__DOCUMENT SECTION__
* * * * *
Keywords: Alzheimer’s disease (AD); advanced glycation end-products (AGEs); biomarker; cancer; cardiovascular disease (CVD); infertility; lifestyle-related diseases (LSRD); nonalcoholic steatohepatitis (NASH); receptor for AGEs (RAGE); toxic AGEs (TAGE).

Figure 1

Alternative routes for the generation of advanced glycation end-products in vivo: Reducing sugars, such as glucose, fructose, and glyceraldehyde, which are known to react non-enzymatically with the amino groups of proteins to form reversible Schiff bases and Amadori products/Heyns products. These early glycation products undergo further complex reactions, such as rearrangement, dehydration, and condensation, to become irreversibly cross-linked, heterogeneous fluorescent derivatives, termed advanced glycation end-products (AGEs). Glu-AGEs: glucose-derived AGEs; Fru-AGEs: fructose-derived AGEs; Glycer-AGEs: glyceraldehyde-derived AGEs; Glycol-AGEs: glycolaldehyde-derived AGEs; MGO-AGEs: methylglyoxal-derived AGEs; GO-AGEs: glyoxal-derived AGEs; 3-DG-AGEs: 3-deoxyglucosone-derived AGEs; CML: Nε-(carboxymethyl)lysine; P-NH2: free amino residue of a protein; AR: aldose reductase; SDH: sorbitol dehydrogenase; FK: fructokinase; HbA1c: hemoglobin A1c; TAGE: toxic AGEs.
* * * * *
__DATA SECTION__
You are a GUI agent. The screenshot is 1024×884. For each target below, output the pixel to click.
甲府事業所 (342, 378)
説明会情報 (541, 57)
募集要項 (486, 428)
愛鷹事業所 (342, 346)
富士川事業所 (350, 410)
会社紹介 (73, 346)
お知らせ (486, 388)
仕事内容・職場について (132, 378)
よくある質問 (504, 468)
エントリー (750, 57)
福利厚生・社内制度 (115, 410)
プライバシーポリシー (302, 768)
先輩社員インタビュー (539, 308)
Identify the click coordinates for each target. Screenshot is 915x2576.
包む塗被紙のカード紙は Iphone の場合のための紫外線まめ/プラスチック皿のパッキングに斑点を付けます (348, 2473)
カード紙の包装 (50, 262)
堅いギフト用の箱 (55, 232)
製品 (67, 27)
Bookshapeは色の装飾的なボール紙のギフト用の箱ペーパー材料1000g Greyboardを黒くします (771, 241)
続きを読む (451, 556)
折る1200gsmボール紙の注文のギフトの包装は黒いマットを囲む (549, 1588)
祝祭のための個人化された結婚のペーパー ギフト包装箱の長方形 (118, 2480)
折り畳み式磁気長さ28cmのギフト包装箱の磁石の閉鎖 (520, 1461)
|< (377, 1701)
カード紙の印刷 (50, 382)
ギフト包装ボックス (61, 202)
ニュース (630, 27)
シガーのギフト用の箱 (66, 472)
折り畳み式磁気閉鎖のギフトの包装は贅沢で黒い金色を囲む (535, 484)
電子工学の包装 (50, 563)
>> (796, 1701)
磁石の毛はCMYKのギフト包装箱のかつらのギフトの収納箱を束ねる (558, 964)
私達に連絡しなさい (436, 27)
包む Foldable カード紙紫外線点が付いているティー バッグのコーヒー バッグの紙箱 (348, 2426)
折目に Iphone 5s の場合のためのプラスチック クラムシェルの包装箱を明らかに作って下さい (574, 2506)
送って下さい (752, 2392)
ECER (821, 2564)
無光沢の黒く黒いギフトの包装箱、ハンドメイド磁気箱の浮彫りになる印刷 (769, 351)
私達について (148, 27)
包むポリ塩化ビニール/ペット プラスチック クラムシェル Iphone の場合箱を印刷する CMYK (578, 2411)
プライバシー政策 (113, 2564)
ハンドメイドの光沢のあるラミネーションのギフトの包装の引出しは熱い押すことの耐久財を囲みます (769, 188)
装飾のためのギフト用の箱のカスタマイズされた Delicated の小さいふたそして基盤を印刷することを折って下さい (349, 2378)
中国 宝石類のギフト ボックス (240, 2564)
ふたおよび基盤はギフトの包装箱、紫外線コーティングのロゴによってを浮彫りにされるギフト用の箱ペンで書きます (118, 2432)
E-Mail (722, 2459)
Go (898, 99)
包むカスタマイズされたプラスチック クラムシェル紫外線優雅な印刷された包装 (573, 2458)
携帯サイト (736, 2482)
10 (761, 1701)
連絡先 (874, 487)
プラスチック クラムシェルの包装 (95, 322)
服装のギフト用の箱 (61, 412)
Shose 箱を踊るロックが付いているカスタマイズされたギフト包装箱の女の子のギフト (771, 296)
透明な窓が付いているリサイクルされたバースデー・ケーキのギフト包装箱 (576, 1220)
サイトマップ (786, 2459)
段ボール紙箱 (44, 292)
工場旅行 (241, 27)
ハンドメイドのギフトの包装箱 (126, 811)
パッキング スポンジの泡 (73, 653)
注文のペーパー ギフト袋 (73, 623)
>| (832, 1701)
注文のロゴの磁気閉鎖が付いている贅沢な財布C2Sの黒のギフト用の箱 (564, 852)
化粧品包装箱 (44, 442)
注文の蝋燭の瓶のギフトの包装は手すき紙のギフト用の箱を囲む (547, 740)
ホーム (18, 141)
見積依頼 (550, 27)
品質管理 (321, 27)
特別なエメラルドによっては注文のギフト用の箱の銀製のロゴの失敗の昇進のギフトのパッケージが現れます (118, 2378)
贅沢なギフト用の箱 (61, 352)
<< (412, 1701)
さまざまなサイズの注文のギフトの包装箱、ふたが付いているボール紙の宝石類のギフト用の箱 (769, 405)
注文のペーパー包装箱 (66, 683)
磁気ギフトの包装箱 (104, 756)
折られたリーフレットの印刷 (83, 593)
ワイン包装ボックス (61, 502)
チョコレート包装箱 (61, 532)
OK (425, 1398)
* * * * *
__YOUR TASKS__
• a. Decide whether each statement below agrees with the text on advanced glycation end-products. Answer yes or no for each, and quote the words of the text that decide it.
(i) Reducing sugars react enzymatically with the amino groups of proteins.
(ii) Advanced glycation end-products are irreversibly cross-linked derivatives.
(iii) SDH stands for sorbitol dehydrogenase.
• b. According to the text on advanced glycation end-products, which reversible products do reducing sugars form with the amino groups of proteins?

__ANSWERS TO THE EXERCISE__
• a.
(i) No: "react non-enzymatically with the amino groups of proteins"
(ii) Yes: "to become irreversibly cross-linked, heterogeneous fluorescent derivatives"
(iii) Yes: "SDH: sorbitol dehydrogenase"

• b. Schiff bases and Amadori products/Heyns products.